To put this in perspective, another study of people receiving usual non-operative care such as steriod injections for back pain from a herniated disc, have a recurrence rate of 70%!

An Observational Study on Recurrences of Low Back Pain During the First 12 Months After Chiropractic Treatment.

J Manipulative Physiol Ther. 2017 Jul – Aug;40(6):427-433. doi: 10.1016/j.jmpt.2017.03.005.

Knecht C, Humphreys BK, Wirth B.



The purpose of this study was to investigate recurrence rate and prognostic factors in a large population of patients with low back pain (LBP) up to 1 year after chiropractic care using standardized definitions.

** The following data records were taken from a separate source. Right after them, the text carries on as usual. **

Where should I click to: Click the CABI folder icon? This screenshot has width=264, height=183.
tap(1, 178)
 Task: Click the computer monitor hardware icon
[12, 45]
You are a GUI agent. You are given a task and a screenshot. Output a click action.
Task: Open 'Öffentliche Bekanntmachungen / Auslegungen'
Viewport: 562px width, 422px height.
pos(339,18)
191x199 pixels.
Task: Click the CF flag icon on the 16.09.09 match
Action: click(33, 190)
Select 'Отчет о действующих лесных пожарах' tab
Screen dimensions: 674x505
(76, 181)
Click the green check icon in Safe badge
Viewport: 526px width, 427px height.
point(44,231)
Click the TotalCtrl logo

In Switzerland, 722 patients with LBP (375 male; mean age = 44.5 ± 13.8 years) completed the Numeric Rating Scale for pain (NRS) and the Oswestry Disability Index (ODI) before treatment and 1, 3, 6, and 12 months later (ODI up to 3 months). Based on NRS values, patients were categorized as “fast recovery,” “slow recovery,” “recurrent,” “chronic,” and “others.” In multivariable logistic regression models, age, sex, work status, duration of complaint (subacute: ≥14 days to <3 months; chronic: ≥3 months), previous episodes, baseline NRS, and baseline ODI were investigated as predictors.


Based on NRS values, 13.4% of the patients were categorized as recurrent. The recurrent pattern significantly differed from fast recovery in duration of complaint (subacute: odds ratio [OR] = 3.3; chronic: OR = 10.1). The recurrent and chronic pattern significantly differed in duration of complaint (chronic: OR = 0.14) and baseline NRS (OR = 0.75).


Recurrence rate was low in this LBP patient population. The duration of complaint before treatment was the main predictor for recurrence. The fact that even subacute duration significantly increased the odds for an unfavorable course of LBP is of clinical relevance.